L'atout d'une carrière amateur
Toledo sera encore battu l'année suivante à Londres, en demie, sur la route d'une nouvelle médaille d'or aux Jeux qui en fait un des rares doubles champions olympiques dans deux catégories. Après un détour par les World Series of Boxing, le phénomène passe chez les pros en 2013, prêt à croquer le grand monde. Mais comment va-t-il répondre à la roublardise de ceux qui combattent pour un chèque et la lumière? "Je savais qu’il allait être bon mais je me disais qu’il allait tomber sur un vieux Mexicain qui allait lui donner une leçon d’expérience, lui casser les bras, l’embrouiller, lui mettre des coups, ce qui s’est passé dès son deuxième combat, pointe John Dovi. Je me disais aussi qu’il ne tiendrait pas cinq ou six rounds en bougeant sur ses jambes comme ça."
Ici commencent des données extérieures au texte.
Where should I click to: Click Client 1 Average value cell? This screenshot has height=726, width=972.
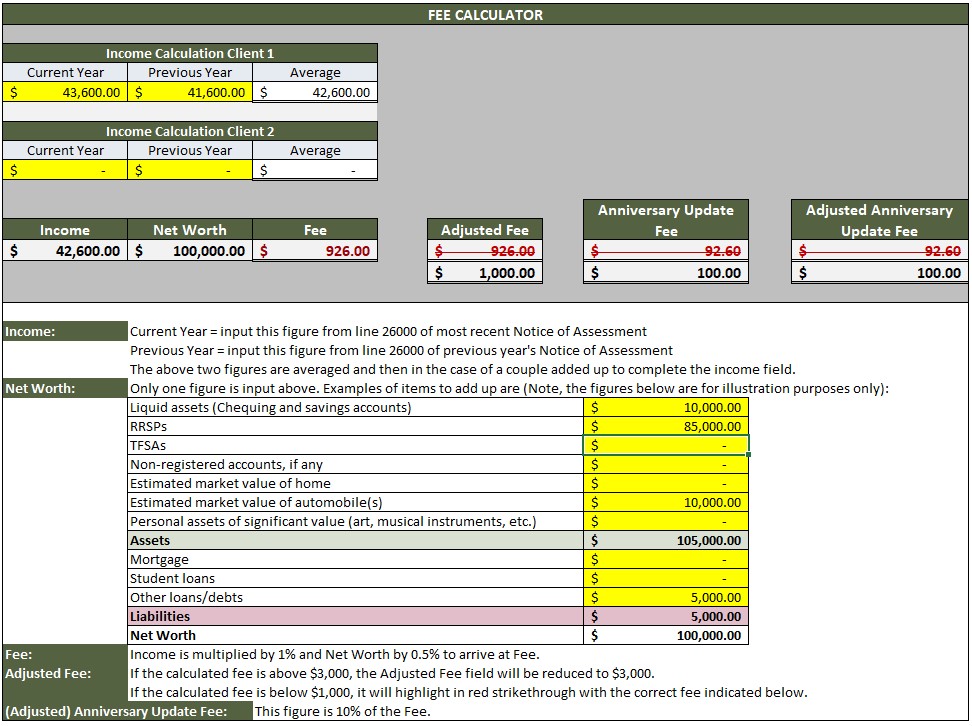click(315, 92)
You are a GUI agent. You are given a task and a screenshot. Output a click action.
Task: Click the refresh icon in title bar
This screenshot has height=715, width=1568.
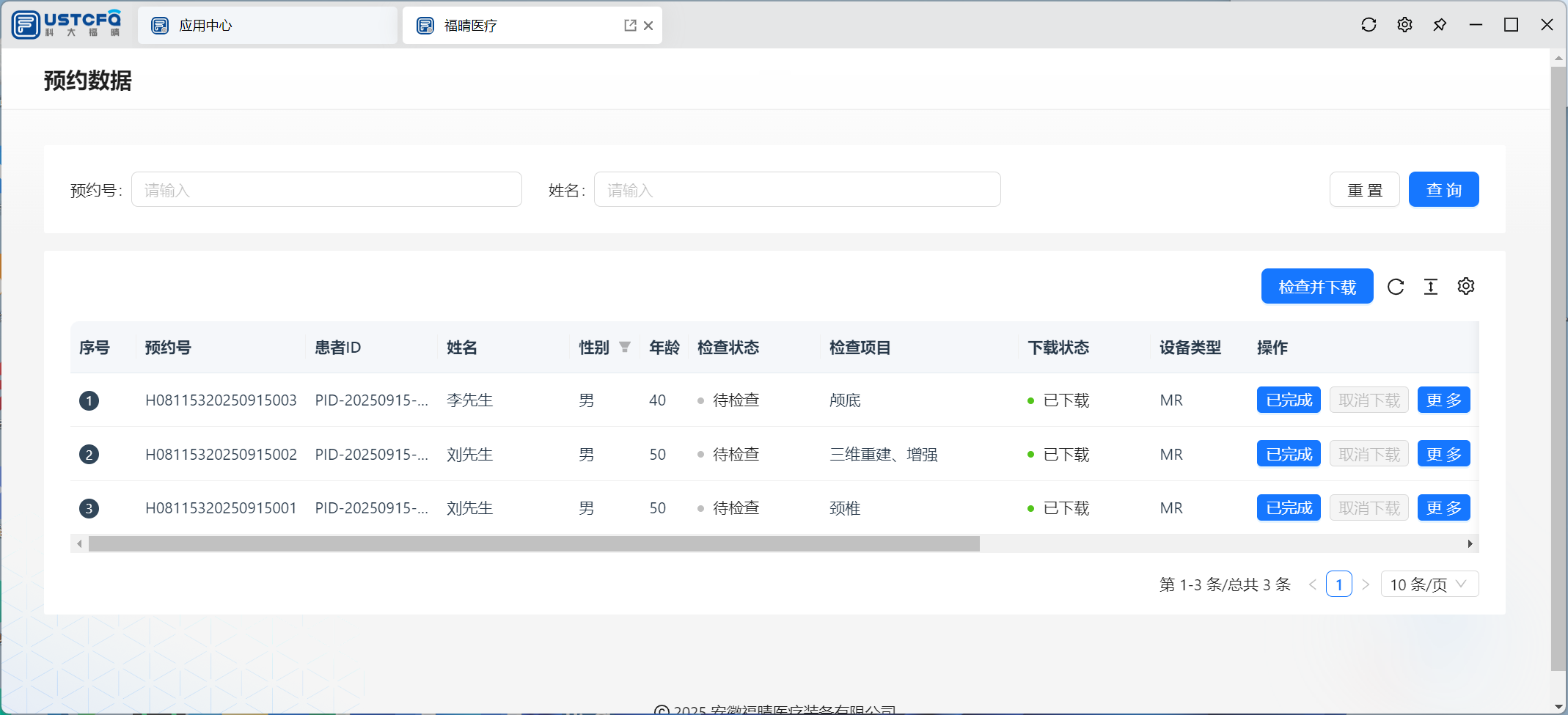[1369, 25]
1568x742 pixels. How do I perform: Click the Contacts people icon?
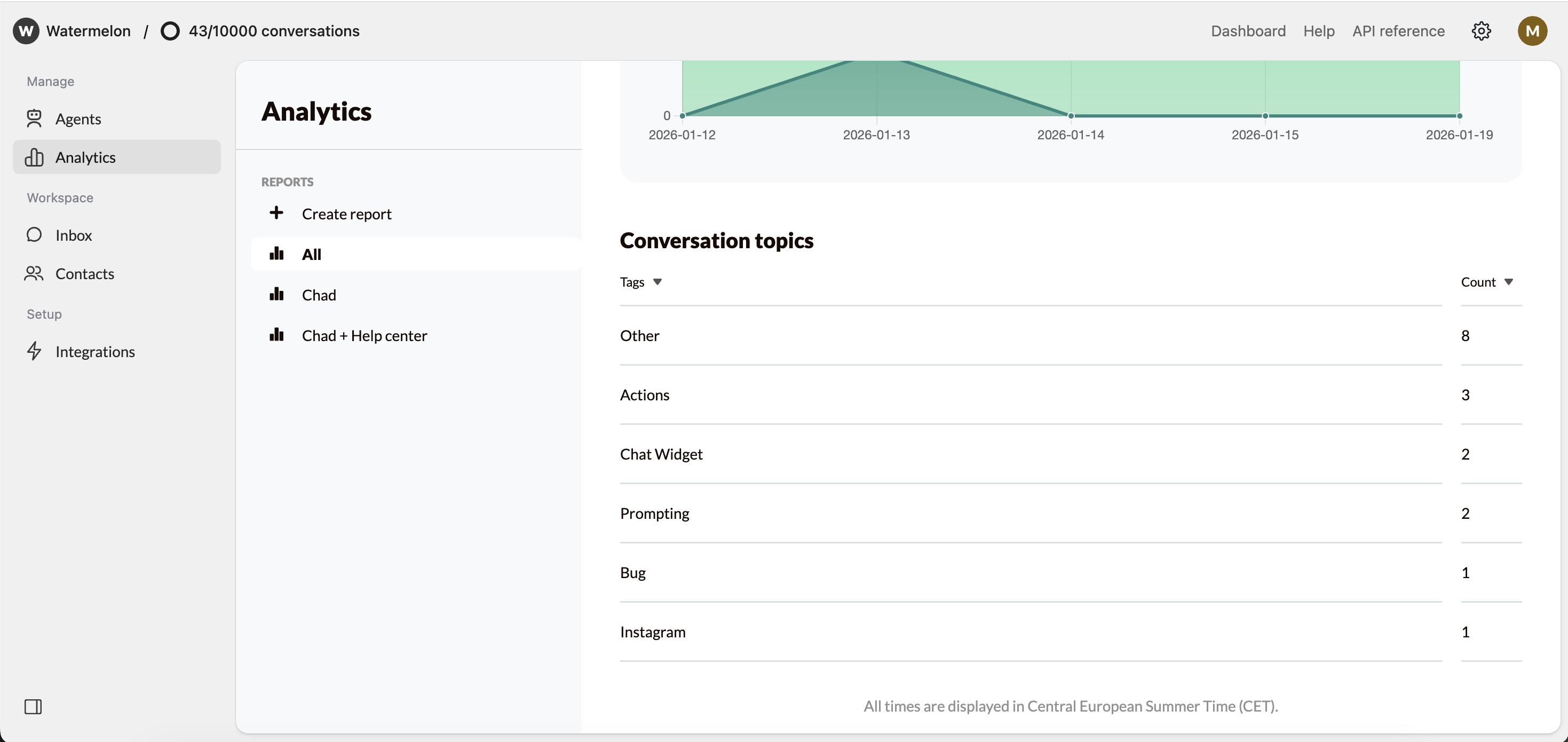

Mais Lomachenko a su faire du Lomachenko. "Est-ce qu’il s’est vraiment adapté? Il a imposé son style, son rythme, poursuit notre témoin. Il n’a pas boxé différemment. Il a juste fait quelques petits réglages, du psycho-tactico-physique, mais la boxe était là. Il a juste mis plus de puissance et il s'est préparé à tenir douze rounds. Tout s’est joué sur l’aspect mental. Avec cette défaite à son deuxième combat, il s’est rendu compte qu’il pouvait se faire endormir. Il s’est dit qu’il ne se ferait plus accrocher, Il a fait ce qu’il savait faire mais avec beaucoup plus de précision et sur du temps plus long. Les boxeurs qui ont une grosse carrière amateur ont un bagage technique plus important et plus intéressant que les autres chez les pros. A l’Insep, quand les pros viennent mettre les gants, ils se font tuer, ça va trop vite, ça tape dans tous les sens et ça propose des choses différentes. Et ça permet, comme pour Lomachenko, de connaître tous les styles." L'amateur le plus professionnel de l'histoire. Ou l'inverse.